:: THE DATA

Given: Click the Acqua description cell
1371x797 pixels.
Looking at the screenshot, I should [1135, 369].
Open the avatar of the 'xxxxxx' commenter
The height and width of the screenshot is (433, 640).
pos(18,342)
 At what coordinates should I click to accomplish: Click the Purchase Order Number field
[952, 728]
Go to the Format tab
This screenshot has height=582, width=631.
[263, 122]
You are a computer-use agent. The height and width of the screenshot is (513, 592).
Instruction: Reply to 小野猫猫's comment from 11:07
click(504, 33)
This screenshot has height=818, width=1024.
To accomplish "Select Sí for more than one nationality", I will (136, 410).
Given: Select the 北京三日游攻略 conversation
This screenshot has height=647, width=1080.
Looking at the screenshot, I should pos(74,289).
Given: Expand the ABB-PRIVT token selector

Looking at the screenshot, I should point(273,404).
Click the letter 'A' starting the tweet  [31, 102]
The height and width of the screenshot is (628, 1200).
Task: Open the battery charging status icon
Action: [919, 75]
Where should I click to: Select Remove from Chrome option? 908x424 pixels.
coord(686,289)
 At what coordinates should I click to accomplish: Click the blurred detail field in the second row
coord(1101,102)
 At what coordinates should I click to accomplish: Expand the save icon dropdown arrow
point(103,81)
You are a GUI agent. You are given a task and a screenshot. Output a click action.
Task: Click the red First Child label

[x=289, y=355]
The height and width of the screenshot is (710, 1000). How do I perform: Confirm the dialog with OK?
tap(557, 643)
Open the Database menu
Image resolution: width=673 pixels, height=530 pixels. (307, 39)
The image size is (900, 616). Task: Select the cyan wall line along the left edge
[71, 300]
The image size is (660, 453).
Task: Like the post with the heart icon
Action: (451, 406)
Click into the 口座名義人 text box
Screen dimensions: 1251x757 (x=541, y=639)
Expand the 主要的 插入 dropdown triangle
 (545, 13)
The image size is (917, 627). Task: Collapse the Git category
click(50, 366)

::::

→ **WHAT TO WORK ON**:
Stopping at the line containing "Go to the Format tab", please repeat exactly every line from the very start of the entries, that line included, and nothing more.

→ **RESULT BELOW**:
Given: Click the Acqua description cell
1371x797 pixels.
Looking at the screenshot, I should [1135, 369].
Open the avatar of the 'xxxxxx' commenter
The height and width of the screenshot is (433, 640).
pos(18,342)
 At what coordinates should I click to accomplish: Click the Purchase Order Number field
[952, 728]
Go to the Format tab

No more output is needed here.